=== EXERCISE REQUIREMENTS ===
1: Using the GE spinoff article, explain why GE executives have been trying to scale down the GE Capital unit.
2: Please echo the part of the GE spinoff article between "GE plans credit" and "overall market value.", inclusive.

=== DOCUMENT EXCERPT ===
┄┄┄┄┄┄┄┄┄┄┄┄┄┄┄┄┄┄┄┄

GE plans credit card unit spinoff to shrink finance arm

By Lewis Krauskopf and Ernest Scheyder

NORWALK, Conn., Nov 15 (Reuters) - General Electric Co will spin off its credit card business next year into a separately traded company as it tries to reduce its exposure to unpredictable financial businesses and return to its manufacturing roots.

The new company should be worth roughly $16 billion to $18 billion, bankers estimate, equal to about 6 percent of GE's overall market value.

The initial public offering of roughly 20 percent of the credit card business will help GE better focus on its industrial divisions, which makes locomotives, jet engines, dishwashers and scores of other goods, executives said.

Since the financial crisis, GE's share performance has lagged rivals like Honeywell International Inc and United Technologies Corp,, which have much smaller financing arms.

At one time, the GE Capital unit, which houses the company's financial operations, contributed nearly half of GE's total profit. But the unit's rising funding costs during the 2008 financial crisis nearly sank the entire company, prompting executives to try to scale it down.

┄┄┄┄┄┄┄┄┄┄┄┄┄┄┄┄┄┄┄┄

=== DATASET RECORDS ===
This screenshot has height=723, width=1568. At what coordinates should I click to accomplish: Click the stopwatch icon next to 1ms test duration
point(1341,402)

┄┄┄┄┄┄┄┄┄┄┄┄┄┄┄┄┄┄┄┄

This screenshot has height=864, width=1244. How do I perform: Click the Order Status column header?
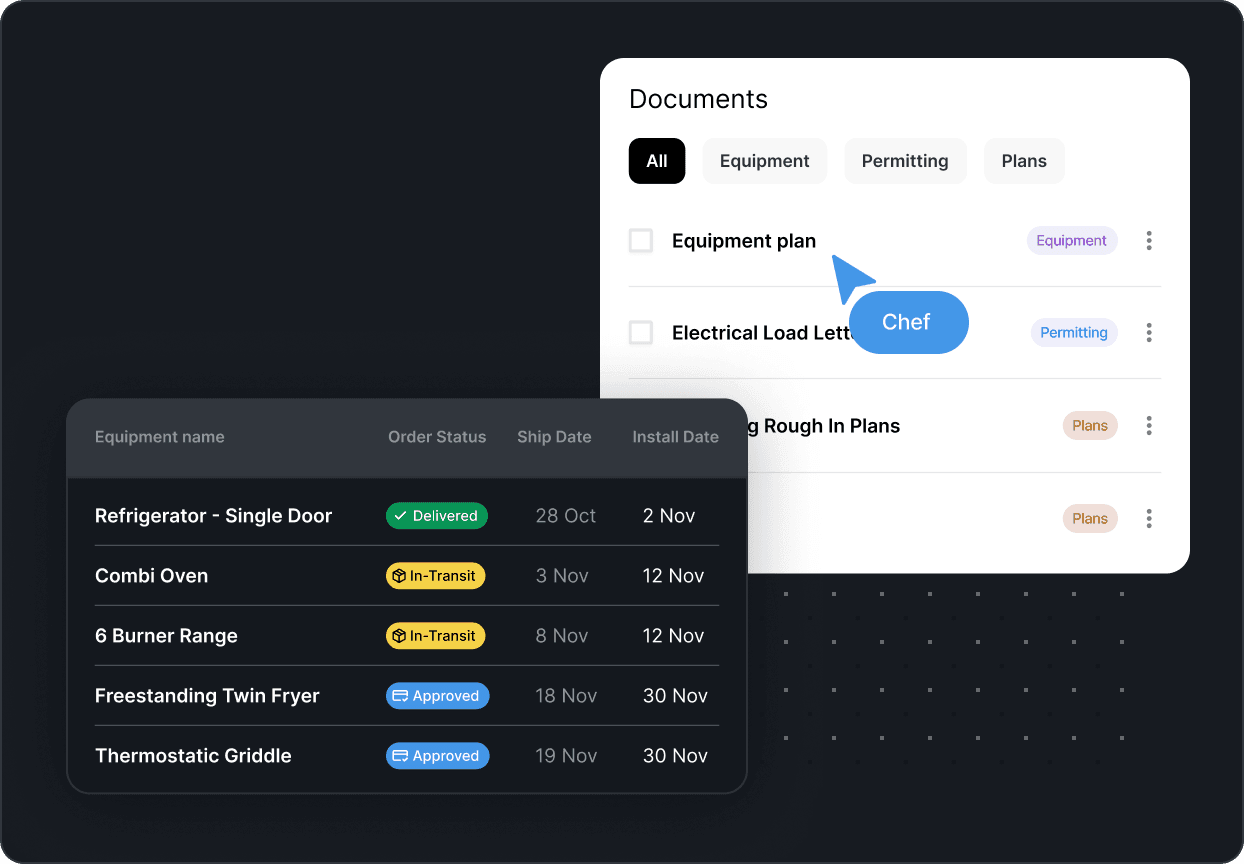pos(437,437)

┄┄┄┄┄┄┄┄┄┄┄┄┄┄┄┄┄┄┄┄

=== TASK-BY-TASK OUTPUTS ===
1: GE Capital's rising funding costs during the 2008 financial crisis nearly sank the entire company, which led executives to try to scale the unit down. The unit had at one time contributed nearly half of GE's total profit.

2:
GE plans credit card unit spinoff to shrink finance arm

By Lewis Krauskopf and Ernest Scheyder

NORWALK, Conn., Nov 15 (Reuters) - General Electric Co will spin off its credit card business next year into a separately traded company as it tries to reduce its exposure to unpredictable financial businesses and return to its manufacturing roots.

The new company should be worth roughly $16 billion to $18 billion, bankers estimate, equal to about 6 percent of GE's overall market value.